Just as important, InfluxDB can use Telegraf to output data to a wide range of destination sources, and it also exposes HTTP endpoints to give a broad range of users access to the data stored within the database.
With these two tools, each group can set up their own Telegraf instances to collect the data they need and send that to separate data buckets in an InfluxDB instance. This approach allows each group to create isolated data pipelines within the InfluxDB platform, but because they store everything in InfluxDB, users can query data from any bucket to which they have access.
Creating value from data
The Metrics as a Service model brings changes that extend beyond data centralization. It shifts monitoring data from tactical and circumstantial decision-making processes to the strategic planning level for an organization. This shift fundamentally affects the way managers, providers and consumers view monitoring data because it provokes a change in perspective led by:
- ROI: This is the ability to quantify the value of data based on its impact on business performance.

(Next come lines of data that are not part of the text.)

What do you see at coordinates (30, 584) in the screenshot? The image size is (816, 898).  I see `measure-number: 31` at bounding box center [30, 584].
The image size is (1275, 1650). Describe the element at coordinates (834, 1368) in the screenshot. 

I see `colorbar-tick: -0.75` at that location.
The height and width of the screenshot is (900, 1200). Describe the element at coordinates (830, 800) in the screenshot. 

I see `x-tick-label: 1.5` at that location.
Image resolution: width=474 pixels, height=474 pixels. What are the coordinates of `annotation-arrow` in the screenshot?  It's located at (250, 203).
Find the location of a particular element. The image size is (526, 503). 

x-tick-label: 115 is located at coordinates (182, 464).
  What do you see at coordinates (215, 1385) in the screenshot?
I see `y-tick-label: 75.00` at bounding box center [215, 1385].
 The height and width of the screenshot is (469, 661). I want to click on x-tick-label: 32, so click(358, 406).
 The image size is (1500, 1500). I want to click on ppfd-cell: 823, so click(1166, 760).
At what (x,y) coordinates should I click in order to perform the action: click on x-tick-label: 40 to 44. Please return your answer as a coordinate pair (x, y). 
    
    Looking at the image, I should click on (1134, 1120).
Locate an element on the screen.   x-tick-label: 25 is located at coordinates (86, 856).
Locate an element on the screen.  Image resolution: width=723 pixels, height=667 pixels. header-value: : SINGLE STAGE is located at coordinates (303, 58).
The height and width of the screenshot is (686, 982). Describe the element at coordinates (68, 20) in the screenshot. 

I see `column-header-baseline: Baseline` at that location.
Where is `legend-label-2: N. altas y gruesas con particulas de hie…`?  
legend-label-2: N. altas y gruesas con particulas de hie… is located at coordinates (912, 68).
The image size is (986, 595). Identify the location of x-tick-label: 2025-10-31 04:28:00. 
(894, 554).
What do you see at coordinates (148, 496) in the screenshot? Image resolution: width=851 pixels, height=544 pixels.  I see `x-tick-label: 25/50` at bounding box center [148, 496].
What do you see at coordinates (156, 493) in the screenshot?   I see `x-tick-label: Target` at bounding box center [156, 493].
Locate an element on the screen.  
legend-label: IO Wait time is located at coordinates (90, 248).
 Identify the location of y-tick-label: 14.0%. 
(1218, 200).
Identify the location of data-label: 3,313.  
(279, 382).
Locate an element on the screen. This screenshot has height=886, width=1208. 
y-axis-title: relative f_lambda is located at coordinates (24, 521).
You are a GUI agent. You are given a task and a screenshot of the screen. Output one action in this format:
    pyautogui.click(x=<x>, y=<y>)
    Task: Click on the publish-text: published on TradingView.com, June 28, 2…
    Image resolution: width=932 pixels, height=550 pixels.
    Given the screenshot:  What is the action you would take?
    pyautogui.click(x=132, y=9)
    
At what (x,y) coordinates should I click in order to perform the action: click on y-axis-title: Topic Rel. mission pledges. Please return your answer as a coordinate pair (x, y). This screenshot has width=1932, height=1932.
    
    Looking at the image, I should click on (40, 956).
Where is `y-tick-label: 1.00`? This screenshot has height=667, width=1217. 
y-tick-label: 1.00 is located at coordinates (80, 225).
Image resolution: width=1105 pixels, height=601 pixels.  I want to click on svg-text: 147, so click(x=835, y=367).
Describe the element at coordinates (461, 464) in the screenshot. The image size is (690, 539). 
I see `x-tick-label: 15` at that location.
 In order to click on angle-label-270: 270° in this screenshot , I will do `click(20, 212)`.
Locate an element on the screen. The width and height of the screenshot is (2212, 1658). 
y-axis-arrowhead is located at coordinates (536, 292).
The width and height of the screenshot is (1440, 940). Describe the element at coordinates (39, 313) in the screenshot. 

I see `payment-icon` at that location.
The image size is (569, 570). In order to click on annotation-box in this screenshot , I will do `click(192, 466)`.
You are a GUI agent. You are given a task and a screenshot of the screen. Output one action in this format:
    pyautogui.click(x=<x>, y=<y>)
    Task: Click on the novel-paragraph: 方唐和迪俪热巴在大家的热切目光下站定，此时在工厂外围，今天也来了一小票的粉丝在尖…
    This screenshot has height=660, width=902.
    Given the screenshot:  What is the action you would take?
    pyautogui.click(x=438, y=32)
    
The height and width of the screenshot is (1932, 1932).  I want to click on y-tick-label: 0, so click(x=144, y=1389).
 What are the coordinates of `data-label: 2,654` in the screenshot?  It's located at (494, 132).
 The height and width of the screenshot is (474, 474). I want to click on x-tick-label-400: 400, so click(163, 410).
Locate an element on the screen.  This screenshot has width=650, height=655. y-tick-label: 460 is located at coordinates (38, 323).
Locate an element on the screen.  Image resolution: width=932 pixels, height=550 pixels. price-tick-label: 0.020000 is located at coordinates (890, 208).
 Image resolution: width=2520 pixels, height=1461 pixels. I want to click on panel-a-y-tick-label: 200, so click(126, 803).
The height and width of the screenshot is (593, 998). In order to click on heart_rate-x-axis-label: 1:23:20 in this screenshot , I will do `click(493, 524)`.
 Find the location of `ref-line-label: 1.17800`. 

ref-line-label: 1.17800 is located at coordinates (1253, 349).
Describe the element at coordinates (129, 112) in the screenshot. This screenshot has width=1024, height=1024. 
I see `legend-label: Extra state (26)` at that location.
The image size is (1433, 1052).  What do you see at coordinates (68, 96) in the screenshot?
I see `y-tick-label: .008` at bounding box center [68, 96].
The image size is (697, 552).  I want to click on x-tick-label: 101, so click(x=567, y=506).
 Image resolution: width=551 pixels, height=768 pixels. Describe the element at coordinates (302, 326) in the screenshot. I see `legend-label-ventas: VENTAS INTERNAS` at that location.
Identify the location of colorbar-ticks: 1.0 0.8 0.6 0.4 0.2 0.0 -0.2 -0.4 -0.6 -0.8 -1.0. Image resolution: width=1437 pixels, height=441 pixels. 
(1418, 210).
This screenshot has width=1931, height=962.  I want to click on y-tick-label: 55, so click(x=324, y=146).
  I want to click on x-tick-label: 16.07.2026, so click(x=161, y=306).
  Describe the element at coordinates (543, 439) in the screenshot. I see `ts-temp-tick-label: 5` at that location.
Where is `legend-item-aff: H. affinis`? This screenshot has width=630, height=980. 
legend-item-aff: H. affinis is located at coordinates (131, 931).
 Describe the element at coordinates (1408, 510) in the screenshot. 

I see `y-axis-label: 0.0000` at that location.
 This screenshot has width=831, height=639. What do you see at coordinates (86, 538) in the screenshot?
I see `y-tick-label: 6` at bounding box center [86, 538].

A potential outcome in this area is the opportunity to turn IT into a profit center.
- Accountability: Added visibility into data consumption that aligns with an ROI approach to monitoring requests.
Stakeholders need to process, analyze and visualize their monitoring data to better understand it and to draw insights and value from it. InfluxDB provides multiple options for querying data, including SQL and Flux lang (InfluxDB’s native scripting language).
InfluxDB has native dashboarding and visualization tools, but users can also leverage third-party integrations with tools like Grafana to create visualizations. The platform also provides Restful APIs that give users granular control over their data and the flexibility to extend the capabilities of the platform into other applications and systems.
This is just the tip of the iceberg when it comes to using a time series platform to build a Metrics as a Service solution. But as a broad framework, this approach holds true across verticals and use cases. Leveraging a purpose-built time series platform to handle critical time series data benefits all stakeholders because it simplifies the process of creating value from data.
Furthermore, a platform based on open source, like InfluxDB, provides a cost-effective way to consolidate monitoring solutions across an organization. The flexibility of a platform like InfluxDB also simplifies the process of centralizing data, encourages cross-functional collaboration and innovation and democratizes data access so key stakeholders have the information they need to make decisions to benefit their organization.